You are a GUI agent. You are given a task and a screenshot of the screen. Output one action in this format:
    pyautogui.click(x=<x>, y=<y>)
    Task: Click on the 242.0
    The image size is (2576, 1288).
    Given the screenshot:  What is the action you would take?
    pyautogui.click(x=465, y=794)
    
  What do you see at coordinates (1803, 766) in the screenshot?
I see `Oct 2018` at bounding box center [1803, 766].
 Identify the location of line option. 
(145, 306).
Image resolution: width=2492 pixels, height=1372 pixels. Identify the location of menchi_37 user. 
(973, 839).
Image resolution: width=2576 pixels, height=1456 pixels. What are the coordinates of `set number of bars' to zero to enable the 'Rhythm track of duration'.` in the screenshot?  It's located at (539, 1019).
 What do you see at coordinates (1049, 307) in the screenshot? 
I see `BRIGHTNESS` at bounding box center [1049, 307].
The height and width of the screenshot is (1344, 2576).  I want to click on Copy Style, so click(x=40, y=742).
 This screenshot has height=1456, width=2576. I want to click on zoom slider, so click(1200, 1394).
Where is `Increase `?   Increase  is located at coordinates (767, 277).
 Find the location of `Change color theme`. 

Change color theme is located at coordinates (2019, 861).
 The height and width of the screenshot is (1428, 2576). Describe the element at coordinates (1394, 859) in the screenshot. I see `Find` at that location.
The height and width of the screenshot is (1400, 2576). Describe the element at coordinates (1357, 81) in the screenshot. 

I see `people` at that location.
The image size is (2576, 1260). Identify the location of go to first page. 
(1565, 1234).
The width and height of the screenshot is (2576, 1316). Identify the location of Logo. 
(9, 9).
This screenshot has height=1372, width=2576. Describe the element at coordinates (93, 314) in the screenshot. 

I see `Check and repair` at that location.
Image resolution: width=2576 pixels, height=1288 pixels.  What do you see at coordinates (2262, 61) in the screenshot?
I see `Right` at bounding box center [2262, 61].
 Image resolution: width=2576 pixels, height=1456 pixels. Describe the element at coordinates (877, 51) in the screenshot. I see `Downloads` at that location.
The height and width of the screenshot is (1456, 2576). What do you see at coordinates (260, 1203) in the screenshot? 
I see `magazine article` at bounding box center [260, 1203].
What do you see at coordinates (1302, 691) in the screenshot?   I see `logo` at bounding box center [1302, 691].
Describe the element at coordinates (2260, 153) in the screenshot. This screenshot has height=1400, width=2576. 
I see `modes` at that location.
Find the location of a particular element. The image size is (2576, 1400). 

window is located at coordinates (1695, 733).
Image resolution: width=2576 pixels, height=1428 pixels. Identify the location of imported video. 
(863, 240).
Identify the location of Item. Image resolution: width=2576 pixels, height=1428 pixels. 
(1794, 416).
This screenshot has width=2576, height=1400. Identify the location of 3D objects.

-=-=-=-=-

Given request:
Copy the data verbatim, starting at the beginning and ending with the line that contains "height=1456 pixels. Describe", both included.

Written reply:
You are a GUI agent. You are given a task and a screenshot of the screen. Output one action in this format:
    pyautogui.click(x=<x>, y=<y>)
    Task: Click on the 242.0
    The image size is (2576, 1288).
    Given the screenshot:  What is the action you would take?
    pyautogui.click(x=465, y=794)
    
  What do you see at coordinates (1803, 766) in the screenshot?
I see `Oct 2018` at bounding box center [1803, 766].
 Identify the location of line option. 
(145, 306).
Image resolution: width=2492 pixels, height=1372 pixels. Identify the location of menchi_37 user. 
(973, 839).
Image resolution: width=2576 pixels, height=1456 pixels. What are the coordinates of `set number of bars' to zero to enable the 'Rhythm track of duration'.` in the screenshot?  It's located at (539, 1019).
 What do you see at coordinates (1049, 307) in the screenshot? 
I see `BRIGHTNESS` at bounding box center [1049, 307].
The height and width of the screenshot is (1344, 2576).  I want to click on Copy Style, so click(x=40, y=742).
 This screenshot has height=1456, width=2576. I want to click on zoom slider, so click(1200, 1394).
Where is `Increase `?   Increase  is located at coordinates (767, 277).
 Find the location of `Change color theme`. 

Change color theme is located at coordinates (2019, 861).
 The height and width of the screenshot is (1428, 2576). Describe the element at coordinates (1394, 859) in the screenshot. I see `Find` at that location.
The height and width of the screenshot is (1400, 2576). Describe the element at coordinates (1357, 81) in the screenshot. 

I see `people` at that location.
The image size is (2576, 1260). Identify the location of go to first page. 
(1565, 1234).
The width and height of the screenshot is (2576, 1316). Identify the location of Logo. 
(9, 9).
This screenshot has height=1372, width=2576. Describe the element at coordinates (93, 314) in the screenshot. 

I see `Check and repair` at that location.
Image resolution: width=2576 pixels, height=1288 pixels.  What do you see at coordinates (2262, 61) in the screenshot?
I see `Right` at bounding box center [2262, 61].
 Image resolution: width=2576 pixels, height=1456 pixels. Describe the element at coordinates (877, 51) in the screenshot. I see `Downloads` at that location.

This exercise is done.